An animal rights group yesterday criticized the Council of Agriculture for continuing to use rabbits to produce swine fever vaccines — killing more than 500,000 rabbits over 18 years — when alternative, humane production methods are available.
Showing videos and photographs of rabbits locked in tiny boxes and being injected with swine fever virus, the Environment and Animal Society of Taiwan said that the rabbits experience intense pain and are later killed so their organs and tissues can be harvested to make vaccines.
That is how the council has produced classical swine fever vaccines since the 1950s, and rabbits are killed with air embolism or carbon dioxide, which cause excruciating pain and suffering, society chief executive Wu Hung (朱增宏) said.
Photo courtesy of the Environment and Animal Society of Taiwan
A Taiwanese company developed an alternative swine fever vaccine production method in 1996, which requires only the cultivation of animal tissues to produce vaccines without killing animals, Wu said.

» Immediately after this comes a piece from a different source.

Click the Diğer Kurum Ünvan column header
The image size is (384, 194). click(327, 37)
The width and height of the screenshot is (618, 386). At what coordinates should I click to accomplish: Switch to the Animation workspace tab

Another company unveiled another swine fever vaccine in 2011 that also does not require killing animals, he said.
“Both products can replace the councils’ vaccine and are more efficient, but the council has not ceased its vaccine production using live rabbits, causing the unnecessary death of more than 500,000 rabbits between 1998 and last year, according to data gathered from the council’s Animal Health Research Institute,” he said.
Photo: Wu Hsin-tien, Taipei Times
According to the Animal Protection Act (動物保護法), the use of live animals for research should be avoided where possible, but the council’s practice clearly contravenes the act, he said.
The council launched a program to eliminate swine fever in 1996, but the goal has not been achieved, suggesting the ineffectiveness of the council’s vaccine program, he said.
“Is animal testing a necessary evil when there are alternatives? Is the disease an excuse for the council to keep the vaccine industry afloat?” he asked, calling on the council to propose a timetable to phase out the use of live animals in swine fever vaccine production.
Bureau of Animal and Plant Health Inspection Quarantine Deputy Director Shih Tai-hua (施泰華) said there have been no reported swine fever cases since 2005, and the council is assessing the feasibility of stopping the vaccination program as soon as the end of this year.